An unusual lack of snow and rain in comparison to past winter seasons has caused concern for western states. The weather from the Sierra Nevada Mountains in California to the Wasatch range in Utah has been warmer and dryer than past years.
According to the BYU Physics and Astronomy Weather Station, the precipitation for December 2011 amounted to 0.03 inches, a far cry from the December 2010 rainfall measured at 5.51 inches.
Bryan Peterson, a professor in the Physics and Astronomy Department, said La Niña is the possible cause of the strange weather.
“Pressure in the Pacific Ocean causes the winds to change and this affects many places in the U.S.,” Peterson said. The reverse of El Niño, La Niña causes months of dry weather and changes how storms move.
Brett Benson, chief meteorologist for KSTU Fox 13, gave another suggestion for the weather in Utah. A ridge of high pressure in the western U.S. changed its location this year. The ridge has been located mainly over the Great Basin causing storms to slide over to the other side of the Rockies.
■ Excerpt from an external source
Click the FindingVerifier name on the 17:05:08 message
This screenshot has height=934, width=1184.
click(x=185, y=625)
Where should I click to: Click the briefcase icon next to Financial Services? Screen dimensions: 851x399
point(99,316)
The effects of the dry conditions are evident throughout the West. According to the National Resource Conservation Service the amount of snowpack in Idaho has not been lower since 1988. The Weather Channel website reported Yosemite National Park opened Tioga Pass on Jan. 4 for the first time since 1933 because of the minimal amount of snow.
California home, farm and business water supply depends on the snowpack from the Sierra Nevada Mountains. Dave Kradz, spokesman for the California Farm Federation, said the state depends on snow melt to fill reservoirs. The water is then directed throughout the state.
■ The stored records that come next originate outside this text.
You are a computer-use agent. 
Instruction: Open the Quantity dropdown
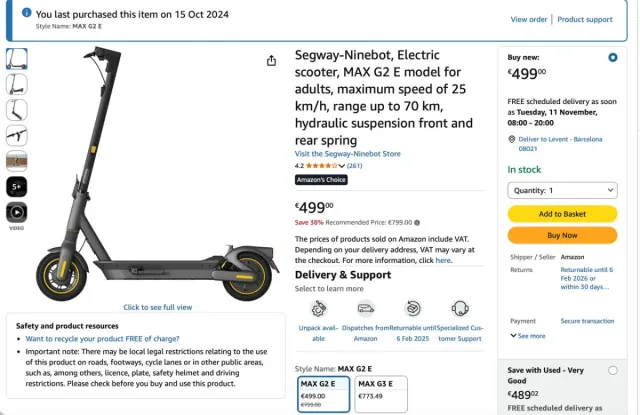click(562, 190)
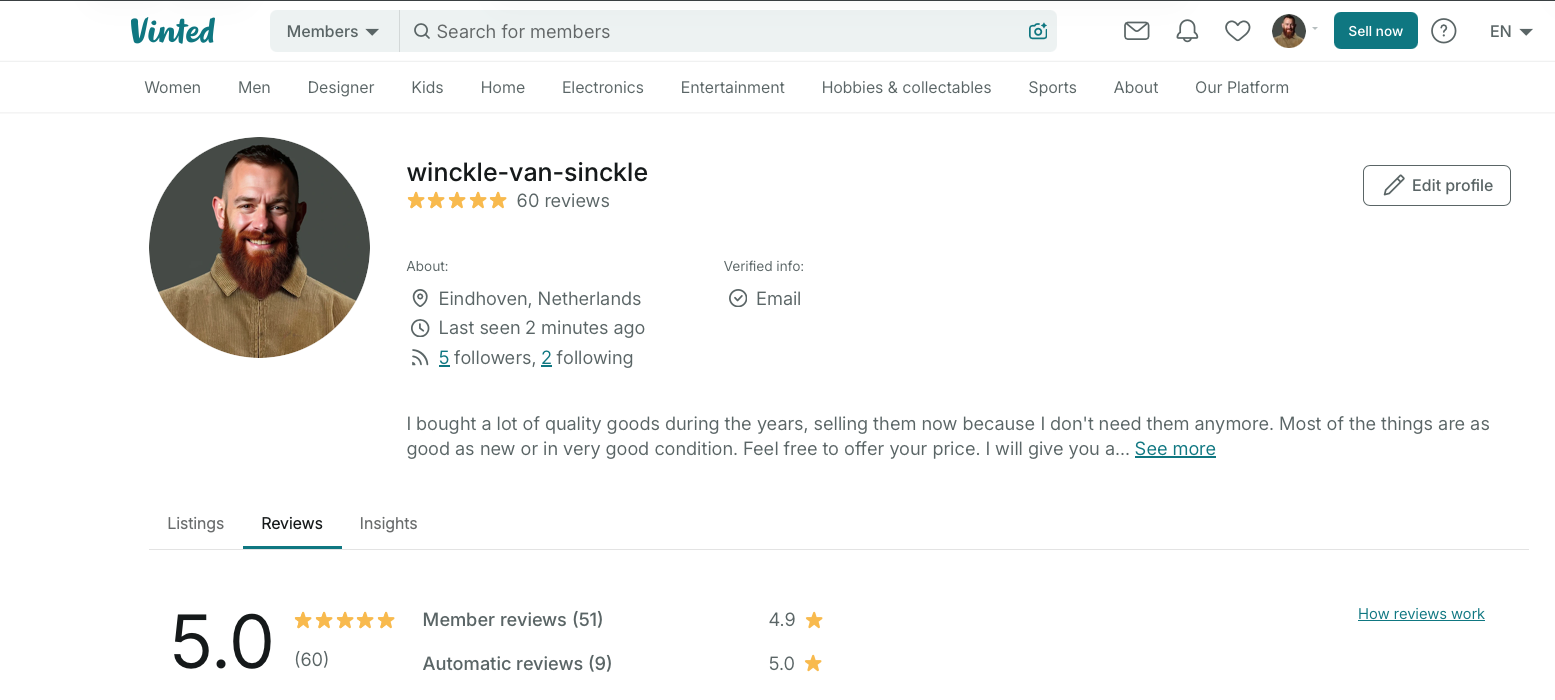Switch to the Listings tab
Viewport: 1555px width, 700px height.
click(195, 523)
“We would like to see some rain and snow,” Kradz said. “We’d all feel better if it storms.”
The greatest concern is for the livestock and cattle owners Kradz said. These ranchers depend on ponds and grasses for their animals. Crop farmers are also in need of water.
“They are already asking for water from irrigation districts,” Kradz said in regard to orchard owners.
Residents may not need to be concerned because of previous winter snowfall. Kradz said the good snow and rainfall from the previous two winters has provided California with enough water in storage.
Over two months of the wet season remains, providing time for storms to increase.
“Strong ridges … can last a few weeks to over a month … but usually don’t last an entire season,” Benson said. He added that a possible change could occur around Jan. 20.